Görev 1 => Kayıtlarda "Where should I click to: Switch" ifadesini içeren satırdan "Action: (x=231, y=475)" ifadesini içeren satıra kadar her şeyi, boş satırları atlayarak numaralı liste halinde düzenle.

Alıntı metin =>
——

Suriye’de işlerin kötü gittiği, işbirlikçilerin, Şam’ın ardından Halep’te de tutunamayıp sınıra doğru sürüldüğü ve tampon bölge veya güvenli bölge taleplerinin yoğunlaştığı bir dönemde, ABD Genelkurmay Başkanı General Martin Dempsey “Eğer tampon bölge kurmaya karar verirseniz, o zaman onu koruma sorumluluğunu da üstlenmiş oluyorsunuz. Bu da sizi silah, hava ve balistik füze sistemi kurmaya, kullanmaya itebilir “(Milliyet- 31 Ağustos 2012) diyerek bu talepleri açıktan reddetti.
Tüm bunlar yetmiyormuş gibi 11 Eylül tarihinde ABD’de gösterime giren bir filmin “peygambere hakaret” içeriyor gerekçesiyle başta Libya, Mısır, Tunus, Yemen gibi “Arap Baharı”nın başarıyla (!) hayata geçirildiği yerlerde ABD konsolosluklarının hedef alınıp yakılıp yıkılması ve büyükelçilik çalışanlarının öldürülmesi tam bir şok etkisi yaratmıştır. ABD’nin kendi eliyle silahlandırdığı güçlerin silahı kendisine yönlendirme riski belirmiştir. ABD, bu olaydan sonra başta Suriye’deki işbirlikçiler olmak üzere Ortadoğu’da İslamcı güçleri silahlandırma ve her türlü desteği sağlama işini bir süreliğine yavaşlatma kararı aldı.
Böyle bir ortamda süreci okuyamayan Türkiye’nin çıkardığı tezkere konusunda, başta ABD olmak üzere AB ve İngiltere “sükûnet ve itidal” çağrıları yaparak gidişatı dizginleme ihtiyacı hissetti. S.Arabistan ve Katar işbirlikçilere artık eskisi gibi para yağdırma işini durdurdu.

——

Kaynak malzeme =>
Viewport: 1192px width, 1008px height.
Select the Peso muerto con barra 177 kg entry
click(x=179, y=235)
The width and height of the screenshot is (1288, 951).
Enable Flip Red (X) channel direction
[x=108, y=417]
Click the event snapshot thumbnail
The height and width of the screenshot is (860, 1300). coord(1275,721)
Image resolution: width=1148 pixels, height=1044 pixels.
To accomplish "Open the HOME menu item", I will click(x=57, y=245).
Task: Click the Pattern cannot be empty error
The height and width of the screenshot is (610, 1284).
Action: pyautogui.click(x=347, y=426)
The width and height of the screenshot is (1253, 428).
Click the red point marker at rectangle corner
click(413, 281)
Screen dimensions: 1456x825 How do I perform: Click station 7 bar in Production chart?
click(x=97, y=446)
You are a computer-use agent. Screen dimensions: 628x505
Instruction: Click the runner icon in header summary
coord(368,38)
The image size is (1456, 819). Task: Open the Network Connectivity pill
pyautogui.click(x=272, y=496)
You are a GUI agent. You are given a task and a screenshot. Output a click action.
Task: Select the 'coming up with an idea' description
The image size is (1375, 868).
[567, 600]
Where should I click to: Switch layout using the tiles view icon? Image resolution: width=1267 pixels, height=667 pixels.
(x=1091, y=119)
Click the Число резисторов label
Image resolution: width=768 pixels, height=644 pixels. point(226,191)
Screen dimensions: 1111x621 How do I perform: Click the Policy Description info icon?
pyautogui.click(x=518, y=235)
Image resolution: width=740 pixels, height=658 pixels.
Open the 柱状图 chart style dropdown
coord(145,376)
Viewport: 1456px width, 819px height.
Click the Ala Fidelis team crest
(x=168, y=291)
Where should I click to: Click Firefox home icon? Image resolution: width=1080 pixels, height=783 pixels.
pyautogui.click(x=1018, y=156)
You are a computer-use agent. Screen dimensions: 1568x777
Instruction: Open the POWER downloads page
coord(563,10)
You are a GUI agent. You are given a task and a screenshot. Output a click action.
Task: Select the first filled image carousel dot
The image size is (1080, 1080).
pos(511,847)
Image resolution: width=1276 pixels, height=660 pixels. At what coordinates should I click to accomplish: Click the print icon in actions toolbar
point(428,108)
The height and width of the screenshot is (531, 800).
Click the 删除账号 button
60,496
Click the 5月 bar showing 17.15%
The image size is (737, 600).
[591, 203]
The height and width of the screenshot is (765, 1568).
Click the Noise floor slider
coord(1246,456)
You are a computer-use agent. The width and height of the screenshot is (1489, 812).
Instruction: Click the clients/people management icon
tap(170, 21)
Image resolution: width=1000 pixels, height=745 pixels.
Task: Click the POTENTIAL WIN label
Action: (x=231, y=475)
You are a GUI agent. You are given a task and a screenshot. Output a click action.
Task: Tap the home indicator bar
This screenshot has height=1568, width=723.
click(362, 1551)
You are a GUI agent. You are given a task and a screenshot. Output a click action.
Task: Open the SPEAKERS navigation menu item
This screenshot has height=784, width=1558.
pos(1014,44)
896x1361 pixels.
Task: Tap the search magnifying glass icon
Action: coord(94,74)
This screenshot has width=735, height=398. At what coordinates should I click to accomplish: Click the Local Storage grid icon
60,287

——

Görev 2 => Alıntı metinde "Suriye’de işlerin kötü" sözcüklerinden "talepleri açıktan reddetti." sözcüklerine kadar uzanan bölümün tamamını birebir kopyala.

Tam çıktı 1 =>
1. Where should I click to: Switch layout using the tiles view icon? Image resolution: width=1267 pixels, height=667 pixels.
2. (x=1091, y=119)
3. Click the Число резисторов label
4. Image resolution: width=768 pixels, height=644 pixels. point(226,191)
5. Screen dimensions: 1111x621 How do I perform: Click the Policy Description info icon?
6. pyautogui.click(x=518, y=235)
7. Image resolution: width=740 pixels, height=658 pixels.
8. Open the 柱状图 chart style dropdown
9. coord(145,376)
10. Viewport: 1456px width, 819px height.
11. Click the Ala Fidelis team crest
12. (x=168, y=291)
13. Where should I click to: Click Firefox home icon? Image resolution: width=1080 pixels, height=783 pixels.
14. pyautogui.click(x=1018, y=156)
15. You are a computer-use agent. Screen dimensions: 1568x777
16. Instruction: Open the POWER downloads page
17. coord(563,10)
18. You are a GUI agent. You are given a task and a screenshot. Output a click action.
19. Task: Select the first filled image carousel dot
20. The image size is (1080, 1080).
21. pos(511,847)
22. Image resolution: width=1276 pixels, height=660 pixels. At what coordinates should I click to accomplish: Click the print icon in actions toolbar
23. point(428,108)
24. The height and width of the screenshot is (531, 800).
25. Click the 删除账号 button
26. 60,496
27. Click the 5月 bar showing 17.15%
28. The image size is (737, 600).
29. [591, 203]
30. The height and width of the screenshot is (765, 1568).
31. Click the Noise floor slider
32. coord(1246,456)
33. You are a computer-use agent. The width and height of the screenshot is (1489, 812).
34. Instruction: Click the clients/people management icon
35. tap(170, 21)
36. Image resolution: width=1000 pixels, height=745 pixels.
37. Task: Click the POTENTIAL WIN label
38. Action: (x=231, y=475)

Tam çıktı 2 =>
Suriye’de işlerin kötü gittiği, işbirlikçilerin, Şam’ın ardından Halep’te de tutunamayıp sınıra doğru sürüldüğü ve tampon bölge veya güvenli bölge taleplerinin yoğunlaştığı bir dönemde, ABD Genelkurmay Başkanı General Martin Dempsey “Eğer tampon bölge kurmaya karar verirseniz, o zaman onu koruma sorumluluğunu da üstlenmiş oluyorsunuz. Bu da sizi silah, hava ve balistik füze sistemi kurmaya, kullanmaya itebilir “(Milliyet- 31 Ağustos 2012) diyerek bu talepleri açıktan reddetti.